The Thirty-Year Genocide is not a work of meticulous and balanced scholarship, but a biased account written with rage that presents a hasty and amateurish compilation of historical events, relying at times on discredited or distorted evidence. The authors’ narrative has serious flaws as regards chronology and the sources they use. Many of the references provided by the authors remain merely as window dressing and have no relation whatsoever to the authors’ contentions. Indeed, quite often the authors’ citations actually contradict their claims.
The book consists of nine chapters, organized in three main sections. The first section deals with the 19th century and the events of 1890s. The second section covers the Young Turk Period from 1908 to the end of the World War I. The final and the third section is focused on the 1919-1922 period. This review will focus on the first two sections of the authors’ study. The last section of the book, dealing with the Greek and Assyrian experiences, similarly full of distortions, deserves a thorough examination on its own and will not be examined here.
Heavily influenced by tired clichés, the authors’ account argue that Muslim Turks have always oppressed Christians and particularly the Armenians. Later on, oppression allegedly turned to unprovoked massacres and took the form of genocide from 1890s to 1920s in an uninterrupted state campaign to exterminate the Christian populations of the Ottoman Empire.
However, the authors are entirely silent on the violent manner in which Muslim populations of the Balkans, Crimea, and the Caucasus had been destroyed and deported and forced to flee their ancestral homelands and at times even deny or attempt to justify their sufferings. Indeed, the authors’ narrative is not a scholarly analysis of what happened or why in the late Ottoman period but often degenerates into the caricature of “the terrible Turk.”
In this simplistic picture, the entire history of a multi-national empire is reduced to tales of uninterrupted subjugation and suffering of Christian populations. The reality, however, was much more complex and interesting; a brief look at the socio-economic position of the Armenians in the empire clearly shows the problematic nature of the author’s narrative. Not only did the Armenian Patriarchate and the Armenian Amira class have amicable relations with the Ottoman Government for centuries, but also the Armenian peoples of neighboring Caucasus and Iran immigrated to the Ottoman Empire because of its stability, security and better living standards. Right until the end of the Ottoman Empire, there were high-ranking Armenian bureaucrats, ambassadors, and even cabinet ministers serving the Ottoman State. Even as late as 1917, Talat Pasha’s cabinet included an Armenian minister. Morris and Ze’evi mention none of these. Indeed, they show no consciousness at all that they are even familiar with these aspects of the Ottoman-Armenian history.

→ Short problem 1:
Could you print the rows below exactly as they stand, from the line with "Given: Click the Next" to the line with "Looking at the screenshot, I should click(x=209, y=34).", leaving the pictures out?

→ Entries:
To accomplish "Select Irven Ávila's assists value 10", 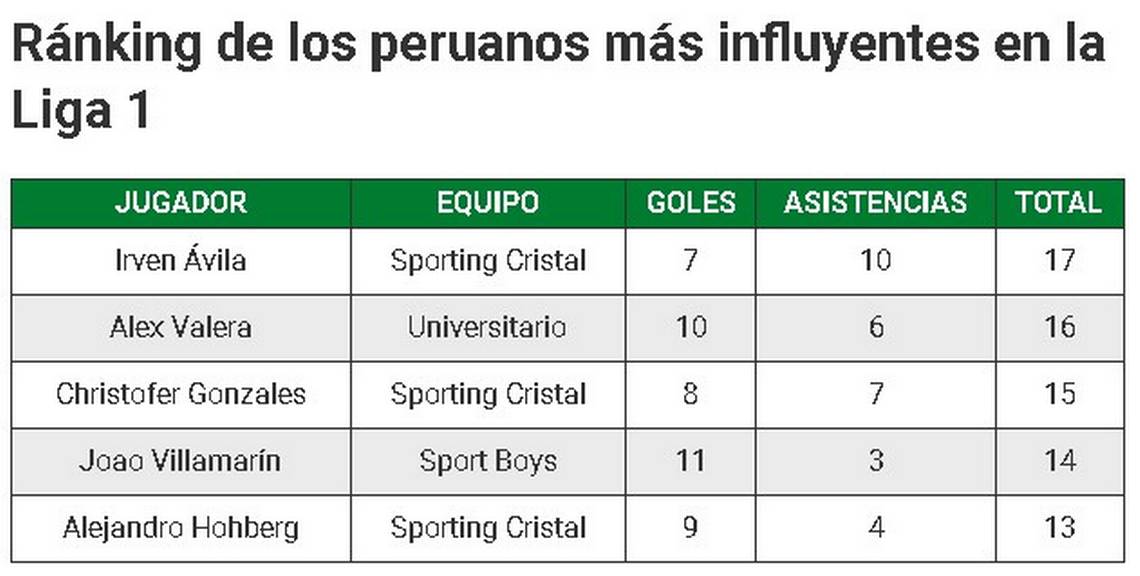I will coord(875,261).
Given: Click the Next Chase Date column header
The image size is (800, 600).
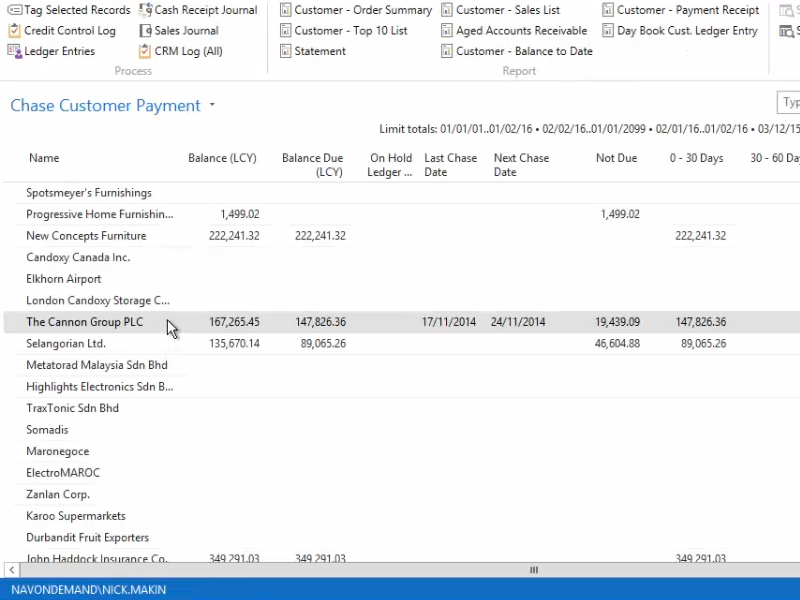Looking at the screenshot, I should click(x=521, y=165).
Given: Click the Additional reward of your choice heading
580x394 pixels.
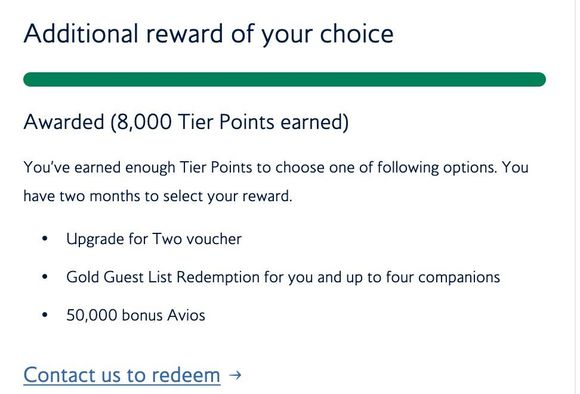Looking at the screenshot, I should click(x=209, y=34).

--

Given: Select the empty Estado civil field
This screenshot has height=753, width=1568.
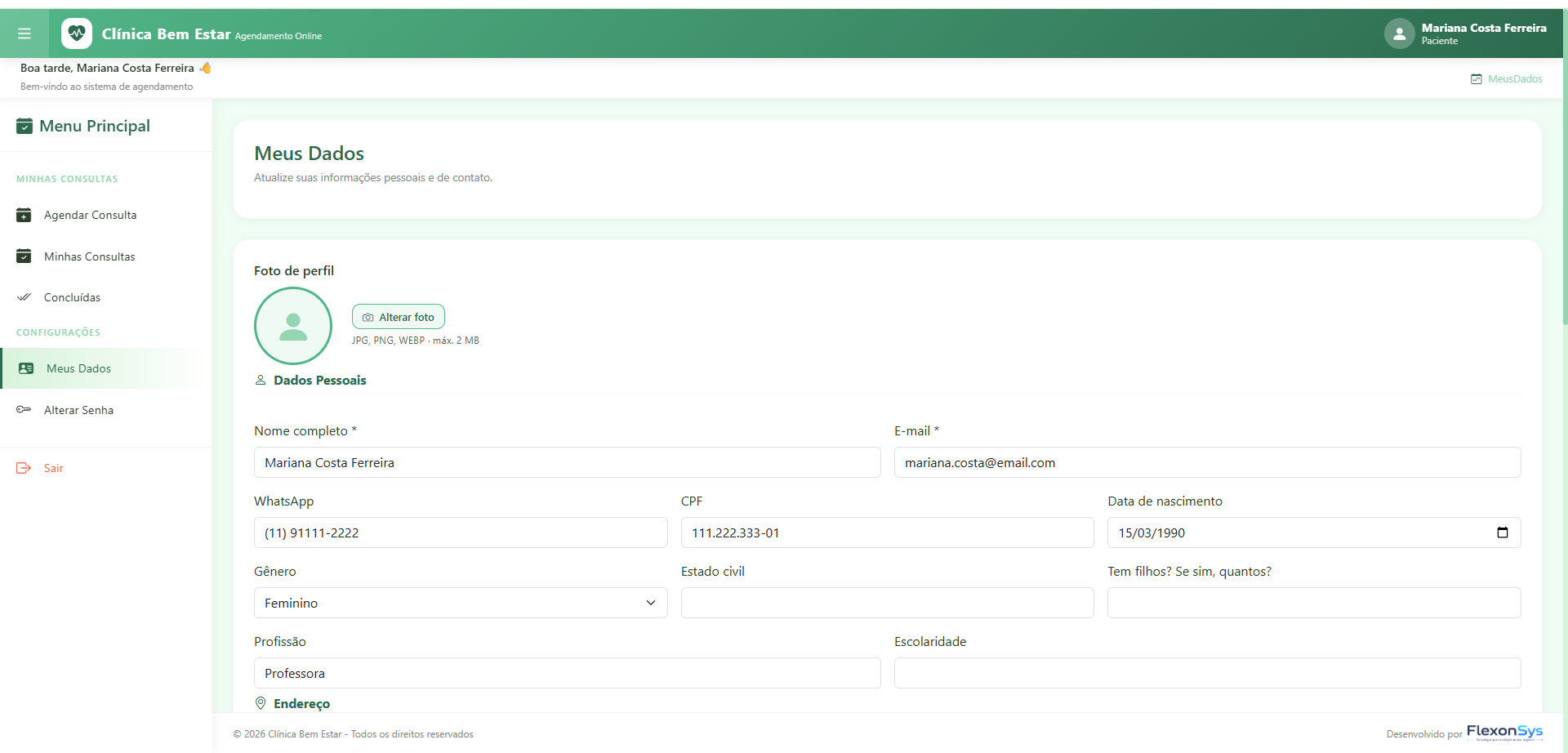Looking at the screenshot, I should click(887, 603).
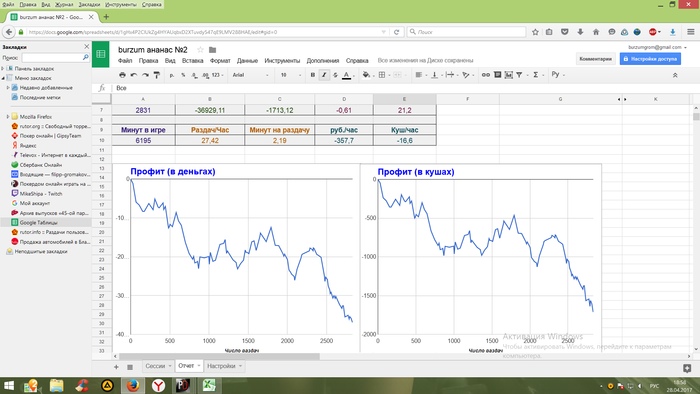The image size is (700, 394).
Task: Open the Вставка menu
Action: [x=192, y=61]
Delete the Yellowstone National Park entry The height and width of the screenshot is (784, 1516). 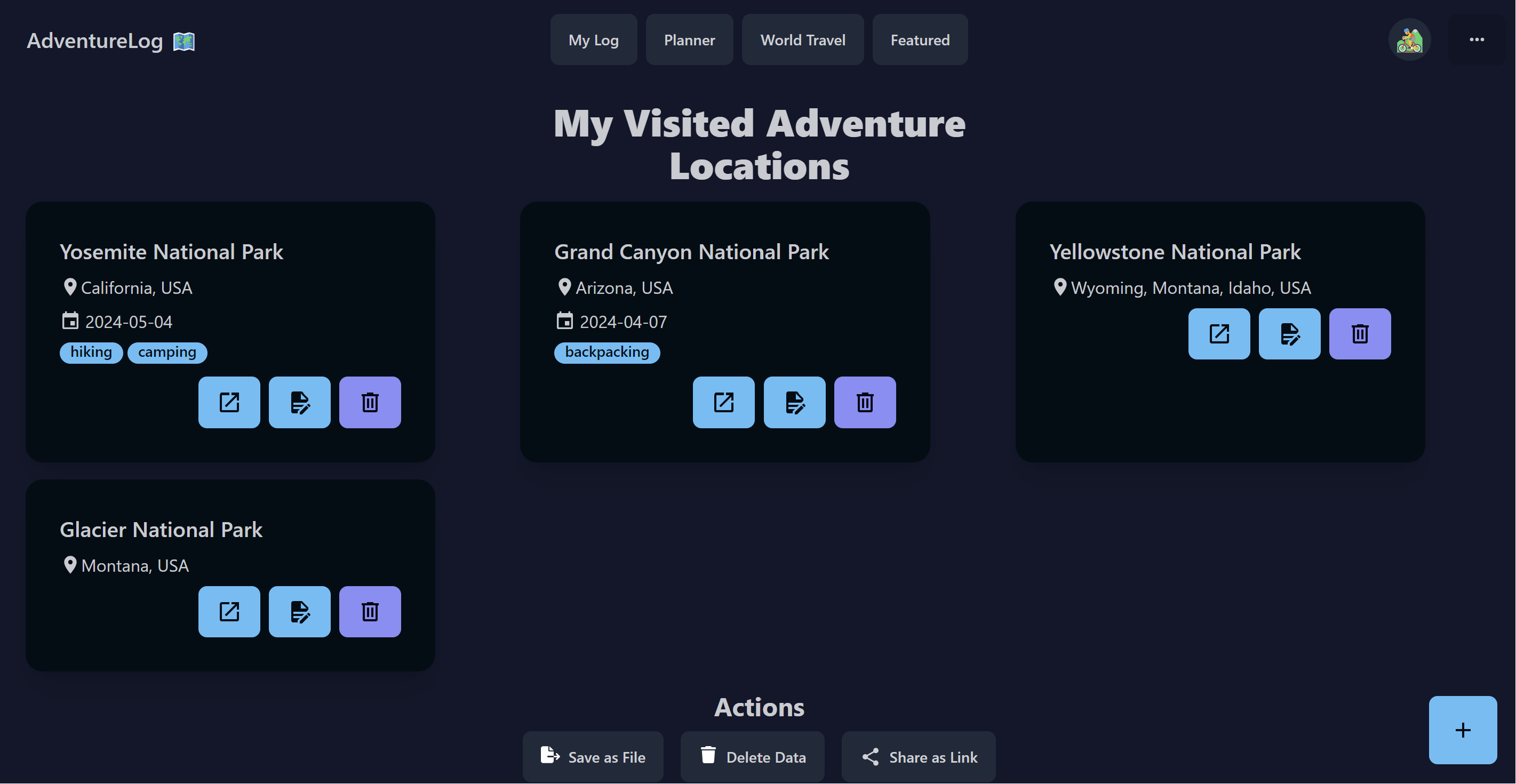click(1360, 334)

→ Short problem 2:
Can you output the passage of the book review from "The Thirty-Year Genocide" to "contradict their claims." word for word?

→ Full response 1:
Given: Click the Next Chase Date column header
The image size is (800, 600).
Looking at the screenshot, I should click(x=521, y=165).
Given: Click the Additional reward of your choice heading
580x394 pixels.
Looking at the screenshot, I should click(x=209, y=34).

→ Full response 2:
The Thirty-Year Genocide is not a work of meticulous and balanced scholarship, but a biased account written with rage that presents a hasty and amateurish compilation of historical events, relying at times on discredited or distorted evidence. The authors’ narrative has serious flaws as regards chronology and the sources they use. Many of the references provided by the authors remain merely as window dressing and have no relation whatsoever to the authors’ contentions. Indeed, quite often the authors’ citations actually contradict their claims.